● Selected excerpt
====
Friday, June 14, 2019

A calmer view on oil market volatility

The Oilholic is just about to end his latest visit to Oslo, Norway following a two-day energy technology event but decided to stop en route to the airport to admire the calm waterfront off the Fornebu business district. Here's a view of the Fornebukta. Its serenity is as far removed from the ongoing kerfuffle in oil market as can be.

Both Brent and WTI ended the month of May some 11% lower, with the market just not buying the geopolitical risk angle following attacks on tankers off the Port Of Fujairah. 

Now it seems two more tankers have been attacked in the region, but apart from a brief uptick, the bears are still in control. The WTI is well below $60 per barrel, and Brent is struggling to hold the floor at $60. That's because regardless of the market discourse over geopolitical risks in the Middle East and US-Iran tensions; what's actually weighing on the market is the trade tension between US and China. 

Were that to be resolved, it would in the Oilholic's opinion be a much bigger bullish factor than skirmishes in the Middle East. Another factor is what is OPEC going to, or rather isn't going to, do next? Its ministers' meeting for April was postponed to June 25-26, and now it seems that going to postponed again to July. All of that at a time when the market remains cognisant of the fact that the cartel does not have an exit strategy for the cuts drive.
====
● Raw records
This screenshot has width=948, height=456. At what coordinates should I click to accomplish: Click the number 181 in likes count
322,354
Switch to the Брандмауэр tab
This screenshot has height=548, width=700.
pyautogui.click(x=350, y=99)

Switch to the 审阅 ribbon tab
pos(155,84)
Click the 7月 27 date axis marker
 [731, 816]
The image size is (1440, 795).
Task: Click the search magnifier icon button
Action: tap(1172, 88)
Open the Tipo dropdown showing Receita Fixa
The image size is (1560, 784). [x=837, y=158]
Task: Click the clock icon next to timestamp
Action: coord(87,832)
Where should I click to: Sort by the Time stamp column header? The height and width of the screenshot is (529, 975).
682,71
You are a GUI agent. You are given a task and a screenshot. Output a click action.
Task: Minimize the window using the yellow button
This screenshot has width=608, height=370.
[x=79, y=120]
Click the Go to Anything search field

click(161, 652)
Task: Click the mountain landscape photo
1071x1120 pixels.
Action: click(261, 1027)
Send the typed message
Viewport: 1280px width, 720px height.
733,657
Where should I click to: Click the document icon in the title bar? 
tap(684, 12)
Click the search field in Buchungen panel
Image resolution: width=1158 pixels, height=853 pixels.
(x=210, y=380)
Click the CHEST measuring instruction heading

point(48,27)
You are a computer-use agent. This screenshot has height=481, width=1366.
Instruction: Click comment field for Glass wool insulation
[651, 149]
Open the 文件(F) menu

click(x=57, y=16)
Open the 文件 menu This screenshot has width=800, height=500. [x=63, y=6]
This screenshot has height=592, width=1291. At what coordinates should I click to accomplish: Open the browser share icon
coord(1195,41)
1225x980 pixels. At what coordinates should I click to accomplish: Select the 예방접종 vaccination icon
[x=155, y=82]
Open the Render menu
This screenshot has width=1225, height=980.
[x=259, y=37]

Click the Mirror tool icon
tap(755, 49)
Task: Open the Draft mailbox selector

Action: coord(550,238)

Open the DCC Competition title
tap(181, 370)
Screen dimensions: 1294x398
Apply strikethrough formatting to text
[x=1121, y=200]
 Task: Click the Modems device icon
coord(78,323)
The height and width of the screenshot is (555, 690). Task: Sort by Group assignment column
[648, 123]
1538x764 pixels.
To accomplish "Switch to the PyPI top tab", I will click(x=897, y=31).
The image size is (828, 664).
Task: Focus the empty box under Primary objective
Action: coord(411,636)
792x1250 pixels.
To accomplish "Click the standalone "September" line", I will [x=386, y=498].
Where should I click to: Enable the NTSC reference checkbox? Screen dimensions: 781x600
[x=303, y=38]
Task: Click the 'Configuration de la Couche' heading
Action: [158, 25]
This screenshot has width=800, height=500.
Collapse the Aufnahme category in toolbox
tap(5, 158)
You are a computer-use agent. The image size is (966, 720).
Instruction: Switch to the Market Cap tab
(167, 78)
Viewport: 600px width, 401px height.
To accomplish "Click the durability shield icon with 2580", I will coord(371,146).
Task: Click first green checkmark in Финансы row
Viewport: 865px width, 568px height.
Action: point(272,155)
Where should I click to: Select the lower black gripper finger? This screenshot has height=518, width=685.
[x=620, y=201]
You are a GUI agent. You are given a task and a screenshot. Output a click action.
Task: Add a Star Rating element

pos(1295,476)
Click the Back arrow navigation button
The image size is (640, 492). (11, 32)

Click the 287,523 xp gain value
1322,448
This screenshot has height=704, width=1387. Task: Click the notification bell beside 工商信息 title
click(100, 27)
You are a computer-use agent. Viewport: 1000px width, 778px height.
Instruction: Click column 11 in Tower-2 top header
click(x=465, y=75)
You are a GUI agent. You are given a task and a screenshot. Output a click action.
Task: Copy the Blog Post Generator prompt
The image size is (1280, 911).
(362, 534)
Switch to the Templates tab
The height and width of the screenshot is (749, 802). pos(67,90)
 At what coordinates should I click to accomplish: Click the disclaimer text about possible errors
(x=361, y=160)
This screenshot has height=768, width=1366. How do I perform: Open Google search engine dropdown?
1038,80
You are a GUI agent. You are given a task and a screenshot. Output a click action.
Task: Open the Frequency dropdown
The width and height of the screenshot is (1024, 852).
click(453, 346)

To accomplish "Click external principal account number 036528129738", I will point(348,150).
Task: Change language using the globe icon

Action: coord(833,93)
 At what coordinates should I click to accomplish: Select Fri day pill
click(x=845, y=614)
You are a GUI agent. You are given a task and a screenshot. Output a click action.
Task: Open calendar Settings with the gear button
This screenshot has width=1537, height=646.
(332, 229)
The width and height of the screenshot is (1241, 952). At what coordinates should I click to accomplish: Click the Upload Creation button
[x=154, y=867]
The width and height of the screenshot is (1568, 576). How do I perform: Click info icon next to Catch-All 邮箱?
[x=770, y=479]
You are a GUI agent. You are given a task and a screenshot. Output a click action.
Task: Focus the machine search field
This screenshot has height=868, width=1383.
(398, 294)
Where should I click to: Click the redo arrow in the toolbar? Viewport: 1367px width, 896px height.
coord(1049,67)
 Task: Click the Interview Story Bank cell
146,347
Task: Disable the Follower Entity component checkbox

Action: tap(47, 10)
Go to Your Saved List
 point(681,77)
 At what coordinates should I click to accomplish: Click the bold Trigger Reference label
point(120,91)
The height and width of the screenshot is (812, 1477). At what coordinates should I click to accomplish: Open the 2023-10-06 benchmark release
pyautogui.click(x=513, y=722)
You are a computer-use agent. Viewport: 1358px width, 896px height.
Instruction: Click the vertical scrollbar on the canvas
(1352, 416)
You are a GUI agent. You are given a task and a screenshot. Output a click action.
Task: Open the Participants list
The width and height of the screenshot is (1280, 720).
====
● Exercise tasks
- A) Summarize the post on oil market volatility in two sentences.
- B) Carry the post on oil market volatility forward from its final sentence.

● Responses
- A) Brent and WTI fell about 11% in May, and recent attacks on tankers in the Middle East have produced only a brief uptick, leaving WTI well below $60 per barrel and Brent struggling to hold $60. The Oilholic argues that the US-China trade tension weighs on the market far more than Middle East risks, and points to uncertainty over OPEC's next move, including a postponed ministers' meeting and the cartel's lack of an exit strategy for its cuts.

- B)
Here is this blogger's latest take on the subject for Rigzone published overnight. OPEC is doing a balancing act of compromising its market share in a bid to support the price; but its a temporary stance that can be prolonged, but one that cannot become a default position give US production is tipped to rise over the short-term.

Additionally, should the Russians call off participation in the ongoing OPEC and non-OPEC cuts of 1.2 million barrels per day (bpd); the desired effect of any standalone cuts made by the cartel of the sort it made in the past, would not be quite the same given the ongoing cooperation in itself is extraordinary in nature, and has held firm since December 2016, for the market to price it in as such. 

Many fellow analysts here in Oslo share the same viewpoint. OPEC's production came in at a record low of 30.9 million bpd in May, according to the latest S&P Global Platts survey. That's the lowest level since February 2015, before Gabon, Equatorial Guinea and Congo joined, and when Qatar was still a member.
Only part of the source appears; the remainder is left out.